Jornalismo de escândalos

O jornalismo brasileiro, no cenário contemporâneo, sinaliza para uma nova modalidade de especialização, só que distinta da tradicional segmentação em editorias. A cobertura dos escândalos políticos, transformados em espetáculos midiáticos, está institucionalizando um tipo novo de segmentação jornalística que transcende as fronteiras temáticas, porque estabelece princípios de seleção e tratamento da informação baseados em intencionalidades políticas manifestas e uma retórica próxima da propaganda ideológica. Nesse sentido, uma linguagem que deveria ter o compromisso com a referencialidade, tanto temporal quanto espacial, cede terreno cada vez maior para elementos ficcionais, tornando ainda mais complexa a tarefa de definir o que é verossímil ou não.

Não se trata mais de eleger um assunto, e enquadrá-lo nas grandes áreas ou esferas da sociedade, a exemplo da economia, política, cotidiano e cultura, mas de tecer uma trama que muito se equipara às nossas modernas telenovelas, com um enredo multiplicado em vários episódios, personagens e objetos portadores de um poder simbólico intrigante. Fica-se agora à espera da próxima personalidade da política que terá “pecados capitais” revelados, mas nem sempre por uma ação direta de investigação e apuração dos agentes escalados no campo do jornalismo. Pelo contrário, boa parte das denúncias surge como subproduto das disputas pela hegemonia do poder político e econômico. Em seguida, começa um intenso frenesi entre os editores que se propaga pelas redações dos principais conglomerados de mídia, aqueles que são considerados os titãs do jornalismo brasileiro.

Na esfera pública, instala-se um clima de expectativa para saber até que ponto os personagens do escândalo da vez estão implicados, os novos fatos que complicam ainda mais a situação dos acusados numa escala sempre ascendente, e por fim, o desfecho “lógico” e meta narrativo: a punição exemplar, que nem sempre acontece.

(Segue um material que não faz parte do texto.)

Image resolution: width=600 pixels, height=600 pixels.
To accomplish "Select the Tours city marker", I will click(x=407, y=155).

Para garantir o sucesso da empreitada, capitaneada pelo poder midiático, os seus agentes lançam mão de todos os recursos disponíveis no espectro da linguagem jornalística, desde os mais elementares até os mais sofisticados elementos retóricos, estéticos e visuais.

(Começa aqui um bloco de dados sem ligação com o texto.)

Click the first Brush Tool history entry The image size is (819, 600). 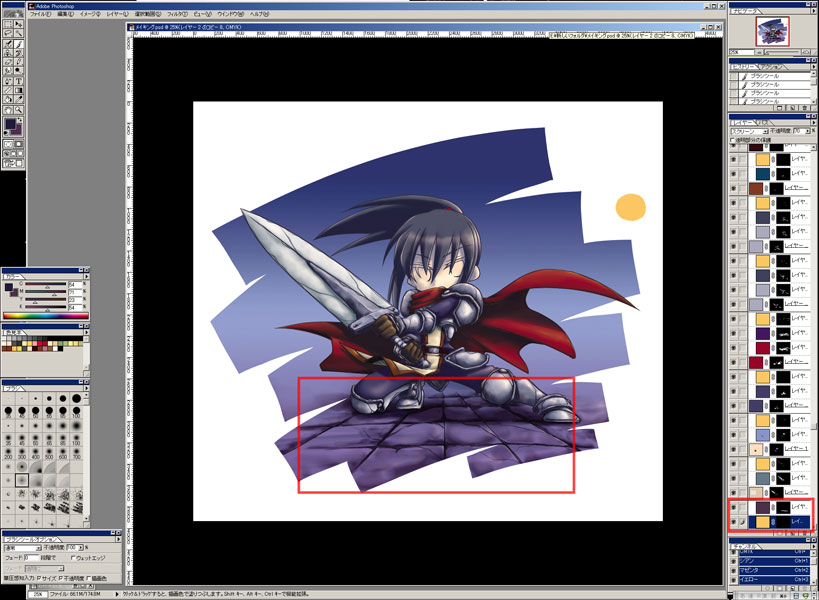[770, 76]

Os escândalos políticos já entraram para a história da nossa república, deixando rastros de destruição de carreiras até então exitosas, reduzindo a quase zero um imenso patrimônio político e eleitoral, como demonstram os episódios históricos de Getúlio Vargas e Fernando Collor de Melo, só para citar ex-presidentes da república, personagens emblemáticos quando se fala no potencial destrutivo do escândalo para a elite política do país.

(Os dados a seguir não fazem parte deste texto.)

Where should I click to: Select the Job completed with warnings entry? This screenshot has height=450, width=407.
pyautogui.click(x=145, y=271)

Fica evidente que o escândalo é um evento midiático capaz de interferir no equilíbrio do poder político. Resta perguntar: até que ponto e de que forma? Ou seja, a significação concreta que o escândalo político assume em determinadas circunstâncias sociais perante a opinião pública. Recentemente, as coberturas jornalísticas sobre o “Escândalo do Mensalão” e o “Escândalo do Renan Calheiros” mostraram a sua insuficiência para erodir de um modo decisivo o poder simbólico e político dos seus principais implicados, reforçando a descrença na onipotência da mídia.